= Exercise directions =
Quote the listing from the line containing "Where should I click to: Click the bottom" up to and including the line containing "pos(1173,851)".

= Input rows =
####################

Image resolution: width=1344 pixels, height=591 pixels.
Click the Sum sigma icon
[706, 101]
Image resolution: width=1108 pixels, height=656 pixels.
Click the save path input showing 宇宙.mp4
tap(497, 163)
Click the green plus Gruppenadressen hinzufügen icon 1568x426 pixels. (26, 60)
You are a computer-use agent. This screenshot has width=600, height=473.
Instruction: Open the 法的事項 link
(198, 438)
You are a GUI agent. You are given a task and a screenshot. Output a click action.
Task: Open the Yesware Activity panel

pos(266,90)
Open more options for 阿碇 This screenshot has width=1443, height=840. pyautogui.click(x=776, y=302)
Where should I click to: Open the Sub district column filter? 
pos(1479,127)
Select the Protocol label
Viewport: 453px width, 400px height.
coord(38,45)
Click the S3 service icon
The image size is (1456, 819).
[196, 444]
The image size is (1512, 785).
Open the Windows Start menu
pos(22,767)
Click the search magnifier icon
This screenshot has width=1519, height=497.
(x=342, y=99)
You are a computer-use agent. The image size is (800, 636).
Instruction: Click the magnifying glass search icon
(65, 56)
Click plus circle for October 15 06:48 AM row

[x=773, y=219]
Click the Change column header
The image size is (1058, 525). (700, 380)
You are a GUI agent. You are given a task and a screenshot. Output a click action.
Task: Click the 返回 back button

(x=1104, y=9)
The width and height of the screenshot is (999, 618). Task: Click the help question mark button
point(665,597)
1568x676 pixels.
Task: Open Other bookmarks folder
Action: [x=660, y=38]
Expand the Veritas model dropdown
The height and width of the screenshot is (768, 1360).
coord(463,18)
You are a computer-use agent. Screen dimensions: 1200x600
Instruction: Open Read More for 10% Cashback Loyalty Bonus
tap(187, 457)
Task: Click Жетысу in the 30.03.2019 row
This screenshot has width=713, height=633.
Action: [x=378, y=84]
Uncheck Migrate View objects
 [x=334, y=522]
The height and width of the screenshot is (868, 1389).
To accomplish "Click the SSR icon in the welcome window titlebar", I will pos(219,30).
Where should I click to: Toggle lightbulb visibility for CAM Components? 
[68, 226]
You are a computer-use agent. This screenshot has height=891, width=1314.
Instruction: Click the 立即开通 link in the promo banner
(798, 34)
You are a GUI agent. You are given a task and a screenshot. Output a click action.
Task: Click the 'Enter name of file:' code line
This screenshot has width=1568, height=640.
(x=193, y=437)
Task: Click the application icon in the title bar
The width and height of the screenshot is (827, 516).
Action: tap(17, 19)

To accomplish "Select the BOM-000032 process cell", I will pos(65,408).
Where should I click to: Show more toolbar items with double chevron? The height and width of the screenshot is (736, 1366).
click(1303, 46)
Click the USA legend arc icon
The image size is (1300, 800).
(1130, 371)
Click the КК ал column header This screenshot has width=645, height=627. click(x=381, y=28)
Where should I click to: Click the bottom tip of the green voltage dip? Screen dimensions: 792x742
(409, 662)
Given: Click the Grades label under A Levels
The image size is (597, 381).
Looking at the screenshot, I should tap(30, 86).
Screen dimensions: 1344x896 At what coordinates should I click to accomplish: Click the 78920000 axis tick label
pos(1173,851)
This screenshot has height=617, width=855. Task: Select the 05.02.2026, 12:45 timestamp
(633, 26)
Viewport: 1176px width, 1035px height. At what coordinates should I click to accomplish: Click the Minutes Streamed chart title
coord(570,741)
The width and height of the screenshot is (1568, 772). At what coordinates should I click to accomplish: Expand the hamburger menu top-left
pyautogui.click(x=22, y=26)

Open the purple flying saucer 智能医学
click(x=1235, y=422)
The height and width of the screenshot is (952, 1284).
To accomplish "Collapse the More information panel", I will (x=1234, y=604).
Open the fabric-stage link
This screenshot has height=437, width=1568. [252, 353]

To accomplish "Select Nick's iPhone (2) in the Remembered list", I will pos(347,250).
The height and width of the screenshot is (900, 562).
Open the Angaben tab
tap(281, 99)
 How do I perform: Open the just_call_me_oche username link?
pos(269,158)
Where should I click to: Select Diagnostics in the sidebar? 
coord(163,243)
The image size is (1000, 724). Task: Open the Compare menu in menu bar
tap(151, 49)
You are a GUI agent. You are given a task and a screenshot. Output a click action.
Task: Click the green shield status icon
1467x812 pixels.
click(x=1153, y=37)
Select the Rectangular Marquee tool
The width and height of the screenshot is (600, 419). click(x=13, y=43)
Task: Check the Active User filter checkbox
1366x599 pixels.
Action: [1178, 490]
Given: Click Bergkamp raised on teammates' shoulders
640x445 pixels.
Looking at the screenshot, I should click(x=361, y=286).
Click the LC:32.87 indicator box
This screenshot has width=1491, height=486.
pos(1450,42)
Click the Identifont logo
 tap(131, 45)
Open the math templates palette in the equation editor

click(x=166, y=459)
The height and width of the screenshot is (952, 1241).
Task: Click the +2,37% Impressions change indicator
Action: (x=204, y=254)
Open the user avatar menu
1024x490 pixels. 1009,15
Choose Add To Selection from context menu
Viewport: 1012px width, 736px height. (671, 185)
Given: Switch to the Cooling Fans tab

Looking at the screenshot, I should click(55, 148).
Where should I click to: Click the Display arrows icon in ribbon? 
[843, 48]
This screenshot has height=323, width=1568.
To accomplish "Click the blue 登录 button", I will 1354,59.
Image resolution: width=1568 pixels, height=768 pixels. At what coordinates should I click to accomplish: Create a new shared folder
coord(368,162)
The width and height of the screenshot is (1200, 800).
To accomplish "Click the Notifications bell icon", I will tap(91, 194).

####################

= Output below =
Where should I click to: Click the bottom tip of the green voltage dip? Screen dimensions: 792x742
(409, 662)
Given: Click the Grades label under A Levels
The image size is (597, 381).
Looking at the screenshot, I should tap(30, 86).
Screen dimensions: 1344x896 At what coordinates should I click to accomplish: Click the 78920000 axis tick label
pos(1173,851)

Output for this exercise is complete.